Among the lines below, keep only those from the one containing "July 2016 (82, 2045)" through the one containing "July 2023 (82, 1409)", and reproduce them exactly.

--- SOURCE RECORDS ---

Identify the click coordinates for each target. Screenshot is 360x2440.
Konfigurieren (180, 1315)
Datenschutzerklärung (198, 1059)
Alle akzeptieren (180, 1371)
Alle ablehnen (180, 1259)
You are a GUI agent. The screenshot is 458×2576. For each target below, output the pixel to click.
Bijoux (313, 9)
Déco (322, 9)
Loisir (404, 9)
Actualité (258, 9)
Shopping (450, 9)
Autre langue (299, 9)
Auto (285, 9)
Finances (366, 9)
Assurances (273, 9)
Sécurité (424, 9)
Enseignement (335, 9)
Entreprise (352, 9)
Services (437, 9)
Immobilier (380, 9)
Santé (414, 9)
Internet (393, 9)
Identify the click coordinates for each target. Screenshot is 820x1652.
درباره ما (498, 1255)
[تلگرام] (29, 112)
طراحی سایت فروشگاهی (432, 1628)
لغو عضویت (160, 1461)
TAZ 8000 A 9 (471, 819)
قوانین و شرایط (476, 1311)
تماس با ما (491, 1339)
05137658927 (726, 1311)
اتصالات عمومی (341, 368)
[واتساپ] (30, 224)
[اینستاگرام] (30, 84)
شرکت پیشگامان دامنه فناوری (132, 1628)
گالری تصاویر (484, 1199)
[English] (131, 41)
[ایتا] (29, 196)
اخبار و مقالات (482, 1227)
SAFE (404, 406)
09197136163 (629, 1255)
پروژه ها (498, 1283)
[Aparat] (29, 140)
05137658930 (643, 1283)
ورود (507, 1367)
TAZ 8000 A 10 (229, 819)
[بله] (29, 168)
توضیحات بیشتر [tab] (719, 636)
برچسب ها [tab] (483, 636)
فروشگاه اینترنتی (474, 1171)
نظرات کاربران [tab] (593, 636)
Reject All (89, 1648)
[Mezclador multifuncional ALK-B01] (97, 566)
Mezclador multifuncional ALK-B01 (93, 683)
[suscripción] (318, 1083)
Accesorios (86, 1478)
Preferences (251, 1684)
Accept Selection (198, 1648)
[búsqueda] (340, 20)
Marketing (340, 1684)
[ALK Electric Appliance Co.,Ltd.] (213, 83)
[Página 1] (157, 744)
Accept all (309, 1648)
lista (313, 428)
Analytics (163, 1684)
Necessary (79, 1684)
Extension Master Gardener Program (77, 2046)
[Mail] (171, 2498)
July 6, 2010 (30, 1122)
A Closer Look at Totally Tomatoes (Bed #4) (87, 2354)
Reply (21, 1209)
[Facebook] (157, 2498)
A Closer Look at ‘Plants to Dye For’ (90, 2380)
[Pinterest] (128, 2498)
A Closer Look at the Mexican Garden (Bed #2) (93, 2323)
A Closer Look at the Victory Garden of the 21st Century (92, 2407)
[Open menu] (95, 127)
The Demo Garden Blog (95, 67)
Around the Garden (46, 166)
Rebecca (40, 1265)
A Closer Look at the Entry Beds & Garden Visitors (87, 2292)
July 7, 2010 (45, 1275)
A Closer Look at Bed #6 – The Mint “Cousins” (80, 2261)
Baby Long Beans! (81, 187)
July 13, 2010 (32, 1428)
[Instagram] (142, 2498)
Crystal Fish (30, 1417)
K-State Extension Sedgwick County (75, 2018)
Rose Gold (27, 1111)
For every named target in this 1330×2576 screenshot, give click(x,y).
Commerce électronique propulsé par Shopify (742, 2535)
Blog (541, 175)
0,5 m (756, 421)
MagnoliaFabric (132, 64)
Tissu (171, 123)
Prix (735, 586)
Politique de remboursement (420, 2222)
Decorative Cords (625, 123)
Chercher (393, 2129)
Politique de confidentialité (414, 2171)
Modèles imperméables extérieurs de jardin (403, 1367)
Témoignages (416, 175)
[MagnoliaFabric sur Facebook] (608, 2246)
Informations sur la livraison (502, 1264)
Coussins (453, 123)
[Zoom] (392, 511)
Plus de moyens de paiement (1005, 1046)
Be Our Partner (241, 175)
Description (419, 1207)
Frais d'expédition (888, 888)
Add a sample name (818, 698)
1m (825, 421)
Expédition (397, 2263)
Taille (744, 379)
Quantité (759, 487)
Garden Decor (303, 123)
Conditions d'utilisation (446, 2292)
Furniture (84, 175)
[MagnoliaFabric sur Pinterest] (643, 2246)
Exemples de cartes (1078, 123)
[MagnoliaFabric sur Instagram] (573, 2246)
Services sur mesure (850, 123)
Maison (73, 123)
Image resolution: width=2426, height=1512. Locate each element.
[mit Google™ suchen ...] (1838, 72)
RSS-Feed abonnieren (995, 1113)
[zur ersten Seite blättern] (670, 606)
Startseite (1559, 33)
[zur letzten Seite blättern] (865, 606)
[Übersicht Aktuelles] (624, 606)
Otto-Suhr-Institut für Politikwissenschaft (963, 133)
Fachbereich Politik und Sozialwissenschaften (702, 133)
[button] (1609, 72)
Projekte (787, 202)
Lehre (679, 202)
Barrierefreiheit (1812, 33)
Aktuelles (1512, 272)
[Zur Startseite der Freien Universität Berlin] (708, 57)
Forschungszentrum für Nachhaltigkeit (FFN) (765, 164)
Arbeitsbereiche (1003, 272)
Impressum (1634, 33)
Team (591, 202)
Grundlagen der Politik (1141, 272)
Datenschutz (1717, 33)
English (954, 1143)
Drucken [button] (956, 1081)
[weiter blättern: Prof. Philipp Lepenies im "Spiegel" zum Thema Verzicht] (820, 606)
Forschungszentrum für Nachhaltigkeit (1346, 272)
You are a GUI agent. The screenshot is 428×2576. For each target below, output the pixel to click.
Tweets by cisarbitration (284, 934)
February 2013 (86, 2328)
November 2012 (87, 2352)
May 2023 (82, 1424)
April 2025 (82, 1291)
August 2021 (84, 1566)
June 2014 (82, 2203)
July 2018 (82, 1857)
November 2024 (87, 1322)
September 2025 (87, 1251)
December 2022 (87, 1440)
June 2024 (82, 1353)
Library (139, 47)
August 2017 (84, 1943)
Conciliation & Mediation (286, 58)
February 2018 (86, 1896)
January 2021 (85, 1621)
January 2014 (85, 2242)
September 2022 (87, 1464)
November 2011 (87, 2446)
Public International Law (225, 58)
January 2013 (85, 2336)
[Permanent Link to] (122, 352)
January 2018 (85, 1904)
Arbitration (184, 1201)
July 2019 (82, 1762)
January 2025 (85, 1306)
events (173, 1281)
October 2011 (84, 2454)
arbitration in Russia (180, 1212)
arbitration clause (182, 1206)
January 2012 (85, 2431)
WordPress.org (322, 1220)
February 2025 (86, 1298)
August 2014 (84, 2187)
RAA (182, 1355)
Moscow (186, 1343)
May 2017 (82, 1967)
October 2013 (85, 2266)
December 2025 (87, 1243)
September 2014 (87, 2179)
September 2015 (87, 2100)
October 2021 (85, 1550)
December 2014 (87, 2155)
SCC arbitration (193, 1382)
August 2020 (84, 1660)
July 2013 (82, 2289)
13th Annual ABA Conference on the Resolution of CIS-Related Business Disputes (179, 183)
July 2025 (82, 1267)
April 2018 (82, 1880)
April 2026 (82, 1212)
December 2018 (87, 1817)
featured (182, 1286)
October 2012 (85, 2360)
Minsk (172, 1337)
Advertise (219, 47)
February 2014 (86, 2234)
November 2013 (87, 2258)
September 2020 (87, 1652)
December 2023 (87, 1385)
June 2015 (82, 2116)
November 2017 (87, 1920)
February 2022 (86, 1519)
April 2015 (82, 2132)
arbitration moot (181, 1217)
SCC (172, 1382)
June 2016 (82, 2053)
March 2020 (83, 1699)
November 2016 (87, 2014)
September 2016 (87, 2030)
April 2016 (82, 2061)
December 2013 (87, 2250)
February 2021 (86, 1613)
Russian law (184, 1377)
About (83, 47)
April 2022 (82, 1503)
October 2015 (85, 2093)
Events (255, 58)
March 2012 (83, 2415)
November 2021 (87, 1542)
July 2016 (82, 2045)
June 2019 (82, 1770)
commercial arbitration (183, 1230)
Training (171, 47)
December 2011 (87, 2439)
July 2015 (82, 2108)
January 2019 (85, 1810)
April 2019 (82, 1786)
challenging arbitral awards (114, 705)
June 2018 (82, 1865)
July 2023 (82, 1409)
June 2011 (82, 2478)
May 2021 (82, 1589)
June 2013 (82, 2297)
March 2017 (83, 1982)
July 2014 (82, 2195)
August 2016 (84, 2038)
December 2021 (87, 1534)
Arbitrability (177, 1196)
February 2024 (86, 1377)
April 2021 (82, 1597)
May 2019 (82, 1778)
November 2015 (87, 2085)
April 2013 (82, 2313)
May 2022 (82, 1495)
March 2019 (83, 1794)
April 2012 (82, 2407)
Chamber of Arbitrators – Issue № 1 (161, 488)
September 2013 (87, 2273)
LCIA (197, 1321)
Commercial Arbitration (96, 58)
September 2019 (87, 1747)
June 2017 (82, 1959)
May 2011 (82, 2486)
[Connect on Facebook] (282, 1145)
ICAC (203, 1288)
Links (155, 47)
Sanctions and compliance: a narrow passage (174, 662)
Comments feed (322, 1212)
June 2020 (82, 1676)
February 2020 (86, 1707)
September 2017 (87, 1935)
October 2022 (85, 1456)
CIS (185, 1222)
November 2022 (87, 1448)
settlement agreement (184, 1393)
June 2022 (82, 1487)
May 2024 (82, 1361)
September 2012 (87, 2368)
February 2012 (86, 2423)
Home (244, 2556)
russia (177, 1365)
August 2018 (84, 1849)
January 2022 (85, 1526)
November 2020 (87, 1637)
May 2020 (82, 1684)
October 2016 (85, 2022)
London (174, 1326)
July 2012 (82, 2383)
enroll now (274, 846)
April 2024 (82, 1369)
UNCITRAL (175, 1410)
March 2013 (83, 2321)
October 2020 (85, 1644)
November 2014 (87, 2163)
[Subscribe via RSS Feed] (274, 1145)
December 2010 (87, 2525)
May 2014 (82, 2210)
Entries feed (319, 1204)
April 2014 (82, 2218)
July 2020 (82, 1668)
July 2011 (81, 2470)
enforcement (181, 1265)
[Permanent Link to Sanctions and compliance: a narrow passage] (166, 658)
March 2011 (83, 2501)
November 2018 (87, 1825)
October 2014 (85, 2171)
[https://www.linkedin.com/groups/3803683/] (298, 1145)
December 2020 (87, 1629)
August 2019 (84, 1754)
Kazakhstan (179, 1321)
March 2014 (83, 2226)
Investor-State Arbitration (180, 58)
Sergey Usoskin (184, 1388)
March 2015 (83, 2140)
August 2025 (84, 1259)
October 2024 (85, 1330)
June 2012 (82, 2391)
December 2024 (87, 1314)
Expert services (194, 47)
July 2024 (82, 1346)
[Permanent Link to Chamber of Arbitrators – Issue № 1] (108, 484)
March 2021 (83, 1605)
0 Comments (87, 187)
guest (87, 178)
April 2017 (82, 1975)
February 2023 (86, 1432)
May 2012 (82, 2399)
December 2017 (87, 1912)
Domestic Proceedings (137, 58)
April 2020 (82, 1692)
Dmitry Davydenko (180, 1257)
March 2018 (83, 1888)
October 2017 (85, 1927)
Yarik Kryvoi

---

### EXERCISE RESPONSE
July 2016 (82, 2045)
June 2019 (82, 1770)
commercial arbitration (183, 1230)
Training (171, 47)
December 2011 (87, 2439)
July 2015 (82, 2108)
January 2019 (85, 1810)
April 2019 (82, 1786)
challenging arbitral awards (114, 705)
June 2018 (82, 1865)
July 2023 (82, 1409)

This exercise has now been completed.